Could you transcribe every entry exactly, leaving nothing out?

---------- SOURCE DATA

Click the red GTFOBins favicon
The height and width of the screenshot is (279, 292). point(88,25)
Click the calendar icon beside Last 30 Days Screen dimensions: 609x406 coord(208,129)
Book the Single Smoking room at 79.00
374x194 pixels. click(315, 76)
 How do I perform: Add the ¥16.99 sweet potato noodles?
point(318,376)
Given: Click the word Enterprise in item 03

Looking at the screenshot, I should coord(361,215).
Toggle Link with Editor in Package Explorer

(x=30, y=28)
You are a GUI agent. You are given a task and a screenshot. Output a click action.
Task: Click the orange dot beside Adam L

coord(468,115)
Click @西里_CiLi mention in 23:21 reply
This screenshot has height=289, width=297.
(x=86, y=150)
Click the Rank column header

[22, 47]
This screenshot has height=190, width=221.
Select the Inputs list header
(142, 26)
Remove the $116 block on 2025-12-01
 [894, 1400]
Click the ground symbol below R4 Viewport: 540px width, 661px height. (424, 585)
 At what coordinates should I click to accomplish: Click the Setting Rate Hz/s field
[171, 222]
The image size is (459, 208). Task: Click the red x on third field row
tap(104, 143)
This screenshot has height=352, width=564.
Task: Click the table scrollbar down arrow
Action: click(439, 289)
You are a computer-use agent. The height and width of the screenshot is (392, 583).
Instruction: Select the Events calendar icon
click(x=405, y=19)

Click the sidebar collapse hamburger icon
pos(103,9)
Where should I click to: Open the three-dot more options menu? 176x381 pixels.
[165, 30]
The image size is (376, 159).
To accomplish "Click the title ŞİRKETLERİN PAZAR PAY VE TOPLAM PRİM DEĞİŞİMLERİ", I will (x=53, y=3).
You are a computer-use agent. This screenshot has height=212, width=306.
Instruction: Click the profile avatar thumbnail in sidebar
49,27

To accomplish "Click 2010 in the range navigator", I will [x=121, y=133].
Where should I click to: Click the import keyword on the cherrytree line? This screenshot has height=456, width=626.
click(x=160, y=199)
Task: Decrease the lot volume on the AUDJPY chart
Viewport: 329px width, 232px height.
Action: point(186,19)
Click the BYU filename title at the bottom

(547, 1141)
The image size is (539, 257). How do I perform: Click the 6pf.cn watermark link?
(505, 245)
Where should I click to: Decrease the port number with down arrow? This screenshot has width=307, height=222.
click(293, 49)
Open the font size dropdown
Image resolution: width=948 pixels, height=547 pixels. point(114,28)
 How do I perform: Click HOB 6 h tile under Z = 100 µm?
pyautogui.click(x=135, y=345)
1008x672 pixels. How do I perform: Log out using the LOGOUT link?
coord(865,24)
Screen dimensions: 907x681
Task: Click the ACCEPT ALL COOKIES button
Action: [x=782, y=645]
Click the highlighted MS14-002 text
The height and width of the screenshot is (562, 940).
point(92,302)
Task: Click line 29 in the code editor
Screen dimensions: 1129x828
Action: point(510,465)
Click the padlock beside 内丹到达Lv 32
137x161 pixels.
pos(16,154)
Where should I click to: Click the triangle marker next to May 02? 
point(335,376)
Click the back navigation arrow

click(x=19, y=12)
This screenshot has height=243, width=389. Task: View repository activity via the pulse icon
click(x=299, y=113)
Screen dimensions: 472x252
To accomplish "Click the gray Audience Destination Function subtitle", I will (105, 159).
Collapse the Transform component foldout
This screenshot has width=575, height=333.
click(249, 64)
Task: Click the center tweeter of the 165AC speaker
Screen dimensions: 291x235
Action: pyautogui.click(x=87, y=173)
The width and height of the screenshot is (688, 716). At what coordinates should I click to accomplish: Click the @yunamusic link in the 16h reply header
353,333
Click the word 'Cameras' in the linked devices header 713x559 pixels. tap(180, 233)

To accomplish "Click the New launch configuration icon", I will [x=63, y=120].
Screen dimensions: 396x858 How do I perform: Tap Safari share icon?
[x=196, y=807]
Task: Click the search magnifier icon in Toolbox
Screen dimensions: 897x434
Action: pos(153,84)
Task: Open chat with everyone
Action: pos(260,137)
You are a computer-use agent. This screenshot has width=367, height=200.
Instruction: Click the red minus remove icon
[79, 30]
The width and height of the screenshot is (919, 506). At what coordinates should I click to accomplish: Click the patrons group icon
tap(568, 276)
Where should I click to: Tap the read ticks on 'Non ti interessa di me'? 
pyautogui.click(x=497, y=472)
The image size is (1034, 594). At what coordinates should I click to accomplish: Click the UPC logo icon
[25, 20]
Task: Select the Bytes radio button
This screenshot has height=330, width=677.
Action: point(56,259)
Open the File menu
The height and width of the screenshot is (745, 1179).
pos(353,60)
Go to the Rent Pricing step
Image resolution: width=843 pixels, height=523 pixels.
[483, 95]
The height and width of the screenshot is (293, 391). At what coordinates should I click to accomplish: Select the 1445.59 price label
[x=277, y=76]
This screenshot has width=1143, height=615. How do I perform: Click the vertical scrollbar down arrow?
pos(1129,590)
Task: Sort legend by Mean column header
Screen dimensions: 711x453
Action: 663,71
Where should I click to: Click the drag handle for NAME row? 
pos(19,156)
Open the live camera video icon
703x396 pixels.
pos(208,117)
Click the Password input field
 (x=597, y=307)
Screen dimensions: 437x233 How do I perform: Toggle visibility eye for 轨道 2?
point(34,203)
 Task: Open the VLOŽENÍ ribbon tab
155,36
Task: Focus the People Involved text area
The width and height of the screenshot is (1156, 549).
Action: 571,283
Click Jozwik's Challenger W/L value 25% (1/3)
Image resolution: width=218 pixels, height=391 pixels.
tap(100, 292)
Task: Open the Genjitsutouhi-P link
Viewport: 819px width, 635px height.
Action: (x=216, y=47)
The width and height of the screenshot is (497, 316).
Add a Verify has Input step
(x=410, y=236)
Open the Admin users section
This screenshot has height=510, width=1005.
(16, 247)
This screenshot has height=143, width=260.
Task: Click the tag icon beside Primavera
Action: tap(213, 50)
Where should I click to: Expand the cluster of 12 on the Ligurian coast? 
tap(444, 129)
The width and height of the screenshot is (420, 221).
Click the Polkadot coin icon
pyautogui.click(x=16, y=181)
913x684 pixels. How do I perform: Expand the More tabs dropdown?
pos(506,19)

--------------------

SOLVED EXERCISE:
Click the red GTFOBins favicon
The height and width of the screenshot is (279, 292). point(88,25)
Click the calendar icon beside Last 30 Days Screen dimensions: 609x406 coord(208,129)
Book the Single Smoking room at 79.00
374x194 pixels. click(315, 76)
 How do I perform: Add the ¥16.99 sweet potato noodles?
point(318,376)
Given: Click the word Enterprise in item 03

Looking at the screenshot, I should coord(361,215).
Toggle Link with Editor in Package Explorer

(x=30, y=28)
You are a GUI agent. You are given a task and a screenshot. Output a click action.
Task: Click the orange dot beside Adam L

coord(468,115)
Click @西里_CiLi mention in 23:21 reply
This screenshot has height=289, width=297.
(x=86, y=150)
Click the Rank column header

[22, 47]
This screenshot has height=190, width=221.
Select the Inputs list header
(142, 26)
Remove the $116 block on 2025-12-01
 [894, 1400]
Click the ground symbol below R4 Viewport: 540px width, 661px height. (424, 585)
 At what coordinates should I click to accomplish: Click the Setting Rate Hz/s field
[171, 222]
The image size is (459, 208). Task: Click the red x on third field row
tap(104, 143)
This screenshot has height=352, width=564.
Task: Click the table scrollbar down arrow
Action: click(439, 289)
You are a computer-use agent. The height and width of the screenshot is (392, 583).
Instruction: Select the Events calendar icon
click(x=405, y=19)

Click the sidebar collapse hamburger icon
pos(103,9)
Where should I click to: Open the three-dot more options menu? 176x381 pixels.
[165, 30]
The image size is (376, 159).
To accomplish "Click the title ŞİRKETLERİN PAZAR PAY VE TOPLAM PRİM DEĞİŞİMLERİ", I will (x=53, y=3).
You are a computer-use agent. This screenshot has height=212, width=306.
Instruction: Click the profile avatar thumbnail in sidebar
49,27

To accomplish "Click 2010 in the range navigator", I will [x=121, y=133].
Where should I click to: Click the import keyword on the cherrytree line? This screenshot has height=456, width=626.
click(x=160, y=199)
Task: Decrease the lot volume on the AUDJPY chart
Viewport: 329px width, 232px height.
Action: point(186,19)
Click the BYU filename title at the bottom

(547, 1141)
The image size is (539, 257). How do I perform: Click the 6pf.cn watermark link?
(505, 245)
Where should I click to: Decrease the port number with down arrow? This screenshot has width=307, height=222.
click(293, 49)
Open the font size dropdown
Image resolution: width=948 pixels, height=547 pixels. point(114,28)
 How do I perform: Click HOB 6 h tile under Z = 100 µm?
pyautogui.click(x=135, y=345)
1008x672 pixels. How do I perform: Log out using the LOGOUT link?
coord(865,24)
Screen dimensions: 907x681
Task: Click the ACCEPT ALL COOKIES button
Action: [x=782, y=645]
Click the highlighted MS14-002 text
The height and width of the screenshot is (562, 940).
point(92,302)
Task: Click line 29 in the code editor
Screen dimensions: 1129x828
Action: point(510,465)
Click the padlock beside 内丹到达Lv 32
137x161 pixels.
pos(16,154)
Where should I click to: Click the triangle marker next to May 02? 
point(335,376)
Click the back navigation arrow

click(x=19, y=12)
This screenshot has height=243, width=389. Task: View repository activity via the pulse icon
click(x=299, y=113)
Screen dimensions: 472x252
To accomplish "Click the gray Audience Destination Function subtitle", I will (105, 159).
Collapse the Transform component foldout
This screenshot has width=575, height=333.
click(249, 64)
Task: Click the center tweeter of the 165AC speaker
Screen dimensions: 291x235
Action: pyautogui.click(x=87, y=173)
The width and height of the screenshot is (688, 716). At what coordinates should I click to accomplish: Click the @yunamusic link in the 16h reply header
353,333
Click the word 'Cameras' in the linked devices header 713x559 pixels. tap(180, 233)

To accomplish "Click the New launch configuration icon", I will [x=63, y=120].
Screen dimensions: 396x858 How do I perform: Tap Safari share icon?
[x=196, y=807]
Task: Click the search magnifier icon in Toolbox
Screen dimensions: 897x434
Action: pos(153,84)
Task: Open chat with everyone
Action: pos(260,137)
You are a computer-use agent. This screenshot has width=367, height=200.
Instruction: Click the red minus remove icon
[79, 30]
The width and height of the screenshot is (919, 506). At what coordinates should I click to accomplish: Click the patrons group icon
tap(568, 276)
Where should I click to: Tap the read ticks on 'Non ti interessa di me'? 
pyautogui.click(x=497, y=472)
The image size is (1034, 594). At what coordinates should I click to accomplish: Click the UPC logo icon
[25, 20]
Task: Select the Bytes radio button
This screenshot has height=330, width=677.
Action: point(56,259)
Open the File menu
The height and width of the screenshot is (745, 1179).
pos(353,60)
Go to the Rent Pricing step
Image resolution: width=843 pixels, height=523 pixels.
[483, 95]
The height and width of the screenshot is (293, 391). At what coordinates should I click to accomplish: Select the 1445.59 price label
[x=277, y=76]
This screenshot has width=1143, height=615. How do I perform: Click the vertical scrollbar down arrow?
pos(1129,590)
Task: Sort legend by Mean column header
Screen dimensions: 711x453
Action: 663,71
Where should I click to: Click the drag handle for NAME row? 
pos(19,156)
Open the live camera video icon
703x396 pixels.
pos(208,117)
Click the Password input field
 (x=597, y=307)
Screen dimensions: 437x233 How do I perform: Toggle visibility eye for 轨道 2?
point(34,203)
 Task: Open the VLOŽENÍ ribbon tab
155,36
Task: Focus the People Involved text area
The width and height of the screenshot is (1156, 549).
Action: 571,283
Click Jozwik's Challenger W/L value 25% (1/3)
Image resolution: width=218 pixels, height=391 pixels.
tap(100, 292)
Task: Open the Genjitsutouhi-P link
Viewport: 819px width, 635px height.
Action: (x=216, y=47)
The width and height of the screenshot is (497, 316).
Add a Verify has Input step
(x=410, y=236)
Open the Admin users section
This screenshot has height=510, width=1005.
(16, 247)
This screenshot has height=143, width=260.
Task: Click the tag icon beside Primavera
Action: tap(213, 50)
Where should I click to: Expand the cluster of 12 on the Ligurian coast? 
tap(444, 129)
The width and height of the screenshot is (420, 221).
Click the Polkadot coin icon
pyautogui.click(x=16, y=181)
913x684 pixels. How do I perform: Expand the More tabs dropdown?
pos(506,19)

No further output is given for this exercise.